> **Exercise**:
Please put every line of the rows below into a Markdown table with the columns No. and Entry, numbering each line in order and leaving out blank lines.

— START OF Exercise inputs —

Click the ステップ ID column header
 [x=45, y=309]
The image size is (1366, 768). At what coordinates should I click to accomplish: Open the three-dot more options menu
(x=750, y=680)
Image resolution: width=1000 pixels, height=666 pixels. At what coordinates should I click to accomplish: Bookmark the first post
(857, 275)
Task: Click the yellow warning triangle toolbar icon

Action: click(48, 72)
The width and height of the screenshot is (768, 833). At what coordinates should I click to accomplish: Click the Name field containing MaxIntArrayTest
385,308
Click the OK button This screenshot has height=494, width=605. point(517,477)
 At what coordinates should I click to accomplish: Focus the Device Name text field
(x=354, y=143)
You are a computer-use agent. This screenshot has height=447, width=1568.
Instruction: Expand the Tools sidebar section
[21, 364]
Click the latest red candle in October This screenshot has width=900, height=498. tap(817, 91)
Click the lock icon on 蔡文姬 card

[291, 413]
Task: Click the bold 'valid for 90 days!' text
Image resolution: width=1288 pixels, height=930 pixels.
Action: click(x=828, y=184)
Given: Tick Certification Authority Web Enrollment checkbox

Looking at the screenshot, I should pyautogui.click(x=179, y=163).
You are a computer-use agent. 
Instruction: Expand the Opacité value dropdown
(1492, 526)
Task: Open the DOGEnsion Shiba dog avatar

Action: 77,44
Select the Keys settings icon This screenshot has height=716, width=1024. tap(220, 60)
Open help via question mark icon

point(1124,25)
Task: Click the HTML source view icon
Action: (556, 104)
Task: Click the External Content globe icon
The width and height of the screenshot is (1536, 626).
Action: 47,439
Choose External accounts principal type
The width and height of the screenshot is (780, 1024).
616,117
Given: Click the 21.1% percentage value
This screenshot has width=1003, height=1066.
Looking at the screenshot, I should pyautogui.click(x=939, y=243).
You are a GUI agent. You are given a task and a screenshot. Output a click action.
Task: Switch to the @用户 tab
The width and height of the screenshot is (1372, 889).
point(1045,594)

— END OF Exercise inputs —

> **Task output**:
| No. | Entry |
|---|---|
| 1 | Click the ステップ ID column header |
| 2 |  [x=45, y=309] |
| 3 | The image size is (1366, 768). At what coordinates should I click to accomplish: Open the three-dot more options menu |
| 4 | (x=750, y=680) |
| 5 | Image resolution: width=1000 pixels, height=666 pixels. At what coordinates should I click to accomplish: Bookmark the first post |
| 6 | (857, 275) |
| 7 | Task: Click the yellow warning triangle toolbar icon |
| 8 | Action: click(48, 72) |
| 9 | The width and height of the screenshot is (768, 833). At what coordinates should I click to accomplish: Click the Name field containing MaxIntArrayTest |
| 10 | 385,308 |
| 11 | Click the OK button This screenshot has height=494, width=605. point(517,477) |
| 12 |  At what coordinates should I click to accomplish: Focus the Device Name text field |
| 13 | (x=354, y=143) |
| 14 | You are a computer-use agent. This screenshot has height=447, width=1568. |
| 15 | Instruction: Expand the Tools sidebar section |
| 16 | [21, 364] |
| 17 | Click the latest red candle in October This screenshot has width=900, height=498. tap(817, 91) |
| 18 | Click the lock icon on 蔡文姬 card |
| 19 | [291, 413] |
| 20 | Task: Click the bold 'valid for 90 days!' text |
| 21 | Image resolution: width=1288 pixels, height=930 pixels. |
| 22 | Action: click(x=828, y=184) |
| 23 | Given: Tick Certification Authority Web Enrollment checkbox |
| 24 | Looking at the screenshot, I should pyautogui.click(x=179, y=163). |
| 25 | You are a computer-use agent.  |
| 26 | Instruction: Expand the Opacité value dropdown |
| 27 | (1492, 526) |
| 28 | Task: Open the DOGEnsion Shiba dog avatar |
| 29 | Action: 77,44 |
| 30 | Select the Keys settings icon This screenshot has height=716, width=1024. tap(220, 60) |
| 31 | Open help via question mark icon |
| 32 | point(1124,25) |
| 33 | Task: Click the HTML source view icon |
| 34 | Action: (556, 104) |
| 35 | Task: Click the External Content globe icon |
| 36 | The width and height of the screenshot is (1536, 626). |
| 37 | Action: 47,439 |
| 38 | Choose External accounts principal type |
| 39 | The width and height of the screenshot is (780, 1024). |
| 40 | 616,117 |
| 41 | Given: Click the 21.1% percentage value |
| 42 | This screenshot has width=1003, height=1066. |
| 43 | Looking at the screenshot, I should pyautogui.click(x=939, y=243). |
| 44 | You are a GUI agent. You are given a task and a screenshot. Output a click action. |
| 45 | Task: Switch to the @用户 tab |
| 46 | The width and height of the screenshot is (1372, 889). |
| 47 | point(1045,594) |